El chacolí interpela, con elocuencia, la narrativa hegemónica que ha situado el origen de la calidad en la imitación de Burdeos y en los estándares de exportación. Nos recuerda que la historia del vino chileno también se escribe desde Doñihue, desde el Huasco, desde las laderas olvidadas del secano interior, y desde las manos curtidas de los chacoliceros que siguen pisando sus uvas con el orgullo de quienes nunca renegaron de su origen. Su vino —austero, ácido, fugaz— no aspira a competir en la arena del lujo global, pero sí a ser reconocido como una expresión legítima del alma campesina y territorial de Chile.

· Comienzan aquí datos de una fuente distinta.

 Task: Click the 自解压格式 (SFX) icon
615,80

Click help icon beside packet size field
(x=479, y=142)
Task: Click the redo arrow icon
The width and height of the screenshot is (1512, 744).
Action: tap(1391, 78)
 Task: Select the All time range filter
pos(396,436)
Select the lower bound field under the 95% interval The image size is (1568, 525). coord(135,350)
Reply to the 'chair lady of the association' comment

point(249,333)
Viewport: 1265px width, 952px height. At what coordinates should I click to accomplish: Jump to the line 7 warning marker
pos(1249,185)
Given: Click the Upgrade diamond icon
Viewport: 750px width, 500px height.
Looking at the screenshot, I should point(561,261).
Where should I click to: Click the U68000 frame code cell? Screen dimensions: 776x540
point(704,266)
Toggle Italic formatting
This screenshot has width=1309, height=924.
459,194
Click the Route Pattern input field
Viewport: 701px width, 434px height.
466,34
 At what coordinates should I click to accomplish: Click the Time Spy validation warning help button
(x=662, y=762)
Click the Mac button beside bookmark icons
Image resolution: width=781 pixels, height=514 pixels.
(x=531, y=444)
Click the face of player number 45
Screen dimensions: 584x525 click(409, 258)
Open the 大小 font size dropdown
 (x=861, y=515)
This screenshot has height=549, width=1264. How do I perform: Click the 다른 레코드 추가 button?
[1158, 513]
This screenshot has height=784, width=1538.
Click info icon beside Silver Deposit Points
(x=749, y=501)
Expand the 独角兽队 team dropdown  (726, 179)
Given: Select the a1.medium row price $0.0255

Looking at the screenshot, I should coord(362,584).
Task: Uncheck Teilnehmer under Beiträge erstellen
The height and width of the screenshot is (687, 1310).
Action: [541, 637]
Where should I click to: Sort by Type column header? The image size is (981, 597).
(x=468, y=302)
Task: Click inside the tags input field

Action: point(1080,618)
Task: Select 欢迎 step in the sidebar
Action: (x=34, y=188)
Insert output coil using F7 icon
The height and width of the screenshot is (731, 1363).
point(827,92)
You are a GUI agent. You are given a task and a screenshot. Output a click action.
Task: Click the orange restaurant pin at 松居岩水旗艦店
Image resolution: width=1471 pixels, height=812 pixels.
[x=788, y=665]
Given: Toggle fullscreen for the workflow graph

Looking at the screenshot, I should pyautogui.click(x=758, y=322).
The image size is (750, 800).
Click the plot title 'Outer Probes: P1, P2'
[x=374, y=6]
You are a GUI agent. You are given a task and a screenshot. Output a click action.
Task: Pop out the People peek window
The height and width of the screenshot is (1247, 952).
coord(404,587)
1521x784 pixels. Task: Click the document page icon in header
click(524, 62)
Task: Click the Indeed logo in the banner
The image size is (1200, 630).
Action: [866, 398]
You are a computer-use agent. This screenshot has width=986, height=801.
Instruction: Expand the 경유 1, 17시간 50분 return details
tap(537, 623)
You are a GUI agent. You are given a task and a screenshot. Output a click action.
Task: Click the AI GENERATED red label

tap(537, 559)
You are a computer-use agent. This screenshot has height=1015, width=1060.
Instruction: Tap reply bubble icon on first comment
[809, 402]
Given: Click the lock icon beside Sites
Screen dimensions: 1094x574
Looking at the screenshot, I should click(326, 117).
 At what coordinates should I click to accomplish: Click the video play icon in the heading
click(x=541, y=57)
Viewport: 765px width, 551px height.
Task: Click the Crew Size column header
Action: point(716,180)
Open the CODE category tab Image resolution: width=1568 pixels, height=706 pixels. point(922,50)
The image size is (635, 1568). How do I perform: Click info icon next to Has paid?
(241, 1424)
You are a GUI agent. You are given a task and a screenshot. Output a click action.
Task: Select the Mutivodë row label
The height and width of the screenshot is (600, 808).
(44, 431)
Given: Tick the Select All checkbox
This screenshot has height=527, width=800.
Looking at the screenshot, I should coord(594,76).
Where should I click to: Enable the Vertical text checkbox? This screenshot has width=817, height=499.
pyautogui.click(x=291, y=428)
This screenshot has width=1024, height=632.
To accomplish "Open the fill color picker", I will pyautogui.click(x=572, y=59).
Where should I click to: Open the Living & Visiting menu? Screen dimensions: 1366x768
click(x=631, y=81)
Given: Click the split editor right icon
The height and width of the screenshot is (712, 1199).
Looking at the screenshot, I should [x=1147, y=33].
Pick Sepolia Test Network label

En el contexto actual, marcado por los efectos del cambio climático, la concentración de la industria y la erosión de la biodiversidad vitícola, el chacolí representa una alternativa resiliente y adaptativa. Se elabora con variedades criollas aclimatadas al territorio, sin necesidad de barricas ni guarda prolongada, y con bajos niveles de alcohol. Su modelo productivo es austero, de bajo impacto ambiental y centrado en la escala humana. Su renacimiento, por tanto, no es solo un gesto cultural, sino también una respuesta inteligente y oportuna frente a los desafíos del presente y del futuro.

El chacolí ha vuelto. No como una reliquia del pasado, sino como una promesa de lo que una vitivinicultura más diversa, justa y sostenible puede llegar a ser.